Problem after everything set up for autonomous-k8s-engineer

I have tried to implement autonomous-k8s-engineer and followed all provided steps, but whatever I do, recive this error :) Can you suggest me what is problem with this, where to look for solution :) 

root@master:/home/kubernetes# kubectl logs -f -n kagent -l app.kubernetes.io/name=self-healing-agent
2026-01-30 13:42:01,665 - google_adk.google.adk.runners - WARNING - Event from an unknown agent: system, event id: 38dc1bd3-da14-4cd1-9dc7-74be4f6ee333
2026-01-30 13:42:01,665 - google_adk.google.adk.runners - WARNING - Event from an unknown agent: system, event id: 38dc1bd3-da14-4cd1-9dc7-74be4f6ee333
2026-01-30 13:42:01,672 - httpx - INFO - HTTP Request: POST http://kagent-tools.kagent:8084/mcp "HTTP/1.1 200 OK"
13:42:01 - LiteLLM:INFO: utils.py:3258 -
LiteLLM completion() model= llama3:latest; provider = ollama_chat
2026-01-30 13:42:01,688 - LiteLLM - INFO -
LiteLLM completion() model= llama3:latest; provider = ollama_chat
2026-01-30 13:42:01,697 - httpx - INFO - HTTP Request: POST http://kagent-tools.kagent:8084/mcp "HTTP/1.1 200 OK"
2026-01-30 13:42:01,983 - httpx - INFO - HTTP Request: POST http://ollama.ollama.svc.cluster.local/api/show "HTTP/1.1 200 OK"
2026-01-30 13:42:02,251 - httpx - INFO - HTTP Request: POST http://ollama.ollama.svc.cluster.local/api/show "HTTP/1.1 200 OK"
2026-01-30 13:42:09,843 - httpx - INFO - HTTP Request: POST http://ollama.ollama.svc.cluster.local/api/chat "HTTP/1.1 200 OK"
2026-01-30 13:42:10,130 - httpx - INFO - HTTP Request: POST http://ollama.ollama.svc.cluster.local/api/show "HTTP/1.1 200 OK"
2026-01-30 13:42:10,437 - httpx - INFO - HTTP Request: POST http://ollama.ollama.svc.cluster.local/api/show "HTTP/1.1 200 OK"

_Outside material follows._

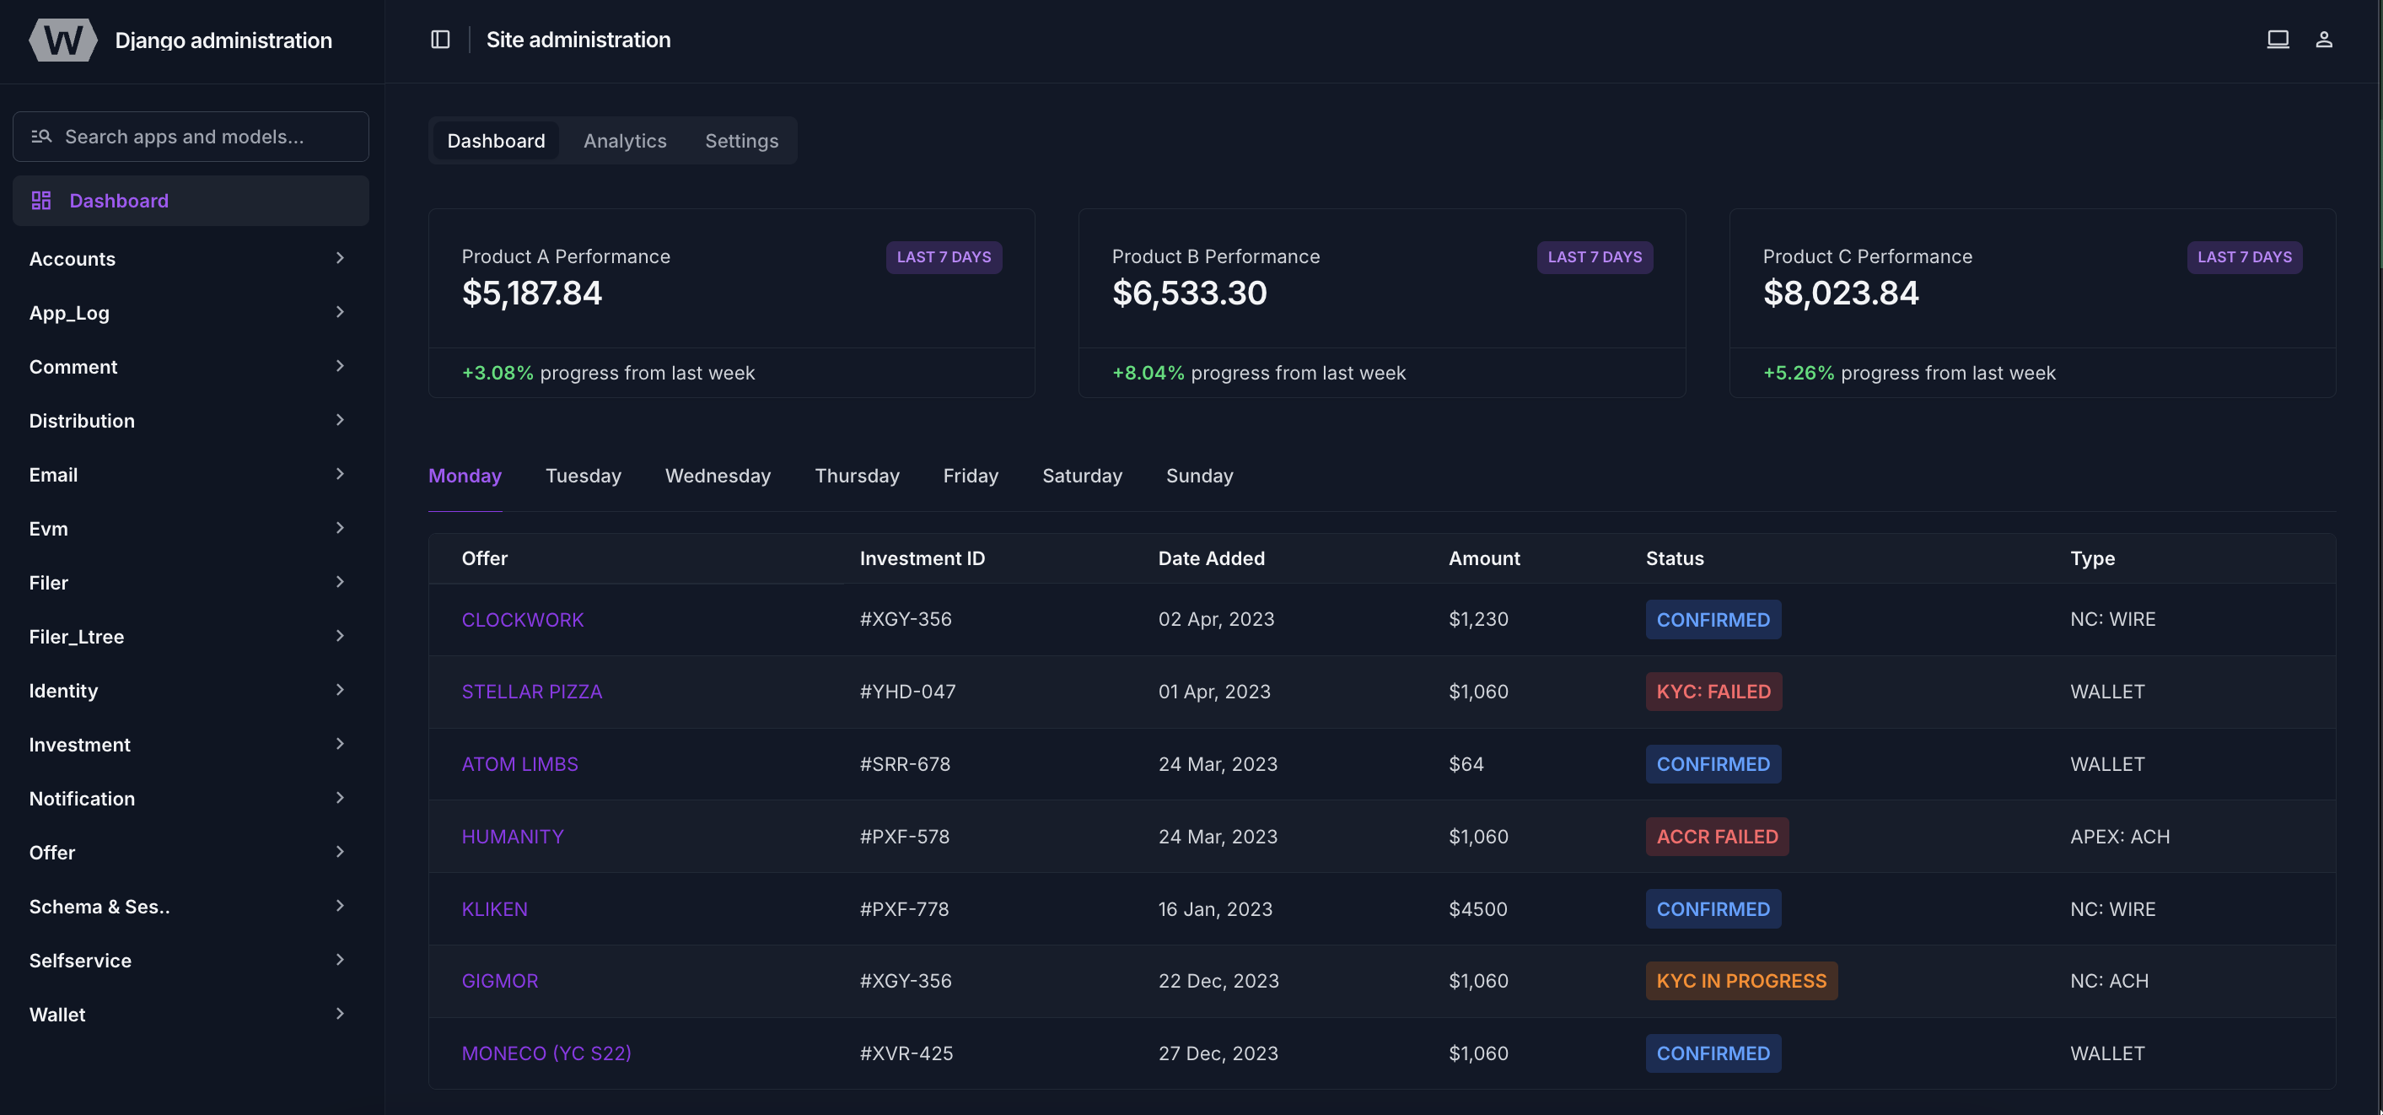Click the chevron next to Offer
Screen dimensions: 2383x1115
click(340, 852)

2026-01-30 13:42:10,723 - httpx - INFO - HTTP Request: POST http://ollama.ollama.svc.cluster.local/api/show "HTTP/1.1 200 OK"
2026-01-30 13:42:10,736 - httpx - INFO - HTTP Request: POST http://kagent-tools.kagent:8084/mcp "HTTP/1.1 200 OK"

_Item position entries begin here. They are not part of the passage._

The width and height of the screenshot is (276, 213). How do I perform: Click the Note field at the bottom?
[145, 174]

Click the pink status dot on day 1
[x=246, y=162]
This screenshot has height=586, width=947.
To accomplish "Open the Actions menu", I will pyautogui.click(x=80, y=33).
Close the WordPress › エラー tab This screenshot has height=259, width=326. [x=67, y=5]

2026-01-30 13:42:10,756 - httpx - INFO - HTTP Request: POST http://kagent-controller.kagent:8083/api/sessions/b346f1e0-e3d1-43c4-b081-9e8d4184071b/events?user_id=A2A_USER_b346f1e0-e3d1-43c4-b081-9e8d4184071b "HTTP/1.1 201 Created"

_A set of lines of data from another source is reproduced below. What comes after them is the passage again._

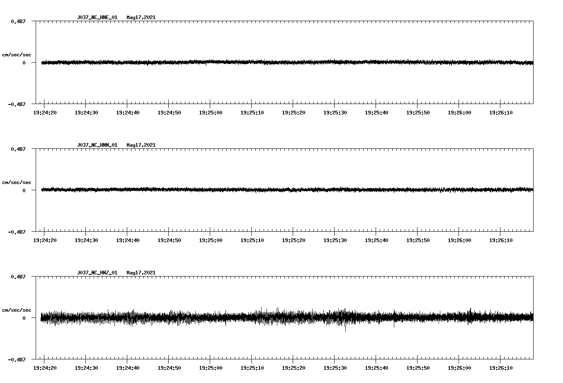
Task: Click the May17,2021 date label on bottom plot
Action: coord(141,272)
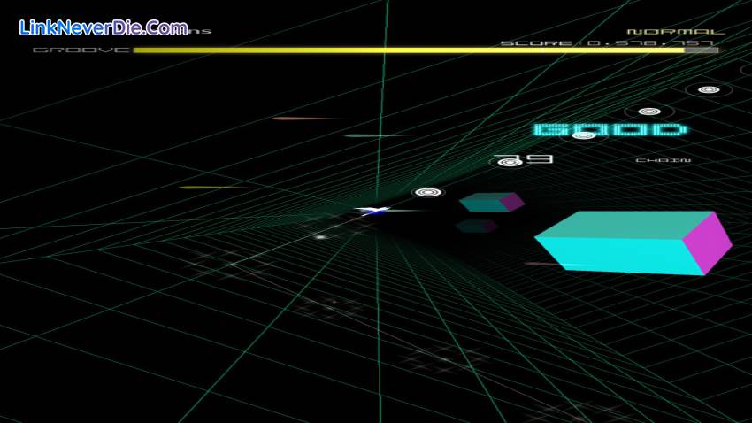Click the ring target beside number 79

508,162
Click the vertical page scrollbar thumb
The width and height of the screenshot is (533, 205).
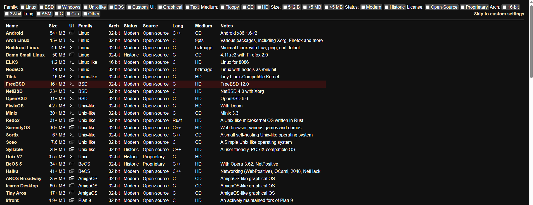click(531, 39)
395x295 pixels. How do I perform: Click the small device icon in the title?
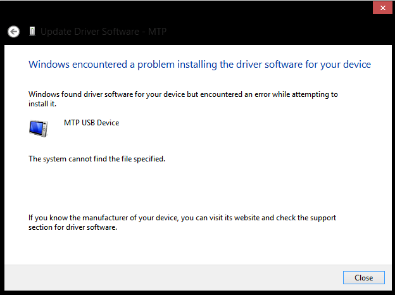(30, 31)
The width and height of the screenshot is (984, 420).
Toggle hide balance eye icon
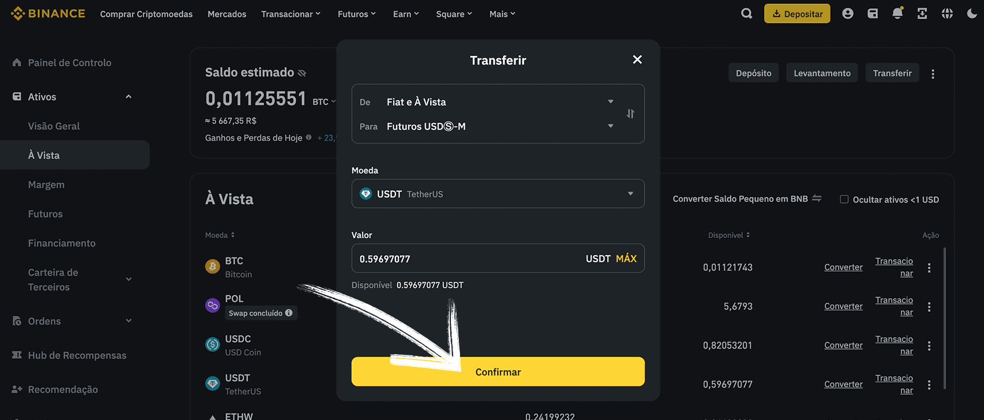[302, 73]
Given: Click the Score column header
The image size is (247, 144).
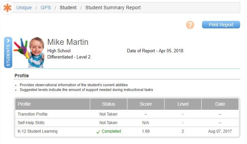Looking at the screenshot, I should click(x=146, y=104).
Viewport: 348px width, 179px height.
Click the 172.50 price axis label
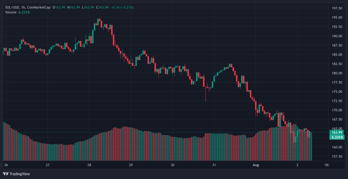click(337, 101)
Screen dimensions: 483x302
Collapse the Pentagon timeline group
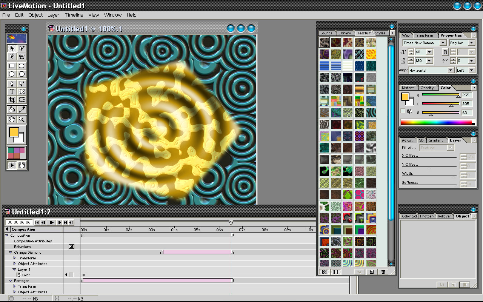[x=11, y=281]
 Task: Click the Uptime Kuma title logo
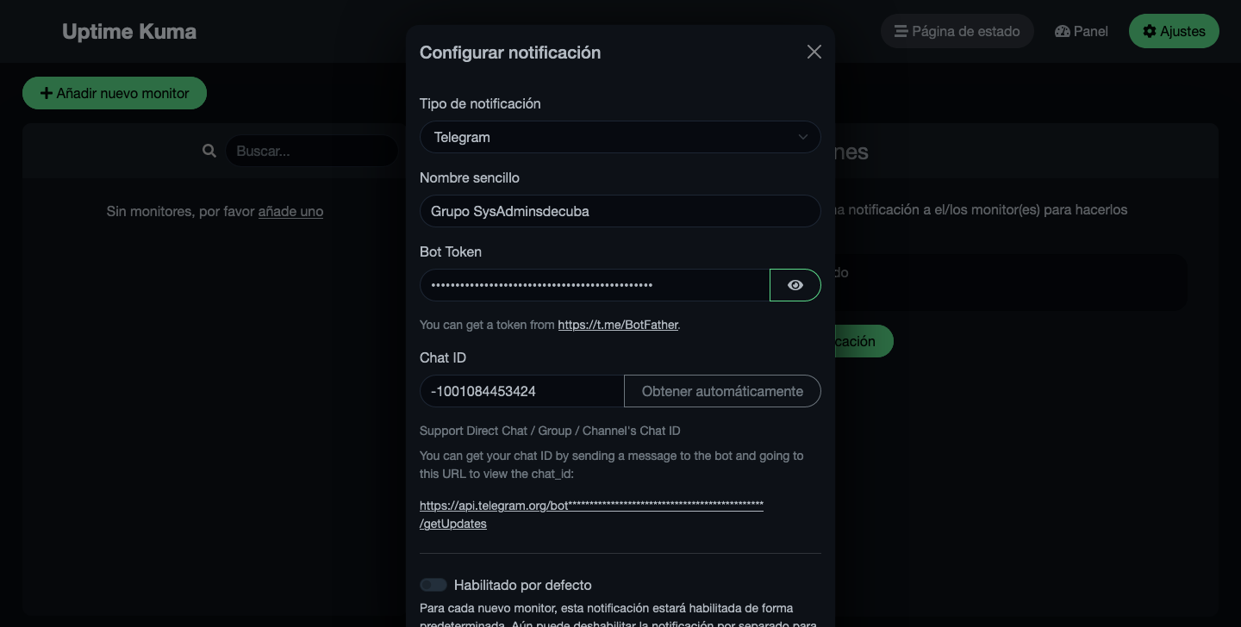129,32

2026-01-30 13:42:10,758 - kagent_adk.kagent.adk._agent_executor - ERROR - Error handling A2A request: Tool 'self_healing_agent' not found.
Available tools: k8s_apply_manifest, k8s_delete_resource, k8s_describe_resource, k8s_get_available_api_resources, k8s_get_events, k8s_get_pod_logs, k8s_get_resources, k8s_patch_resource, k8s_scale

Possible causes:
  1. LLM hallucinated the function name - review agent instruction clarity
  2. Tool not registered - verify agent.tools list
  3. Name mismatch - check for typos

Suggested fixes:
  - Review agent instruction to ensure tool usage is clear
  - Verify tool is included in agent.tools list
  - Check for typos in function name
Traceback (most recent call last):
  File "/.kagent/packages/kagent-adk/src/kagent/adk/_agent_executor.py", line 146, in execute
    await self._handle_request(context, event_queue, runner, run_args)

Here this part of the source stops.